** LISTED RECORDS follows **

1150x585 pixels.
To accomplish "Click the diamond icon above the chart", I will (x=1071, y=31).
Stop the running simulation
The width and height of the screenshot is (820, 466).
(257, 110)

** End of LISTED RECORDS **

= INSTRUCTIONS TO FOLLOW =
Every line in the data above has to be retyped exactly.

= SOLUTION TO THIS EXERCISE =
1150x585 pixels.
To accomplish "Click the diamond icon above the chart", I will (x=1071, y=31).
Stop the running simulation
The width and height of the screenshot is (820, 466).
(257, 110)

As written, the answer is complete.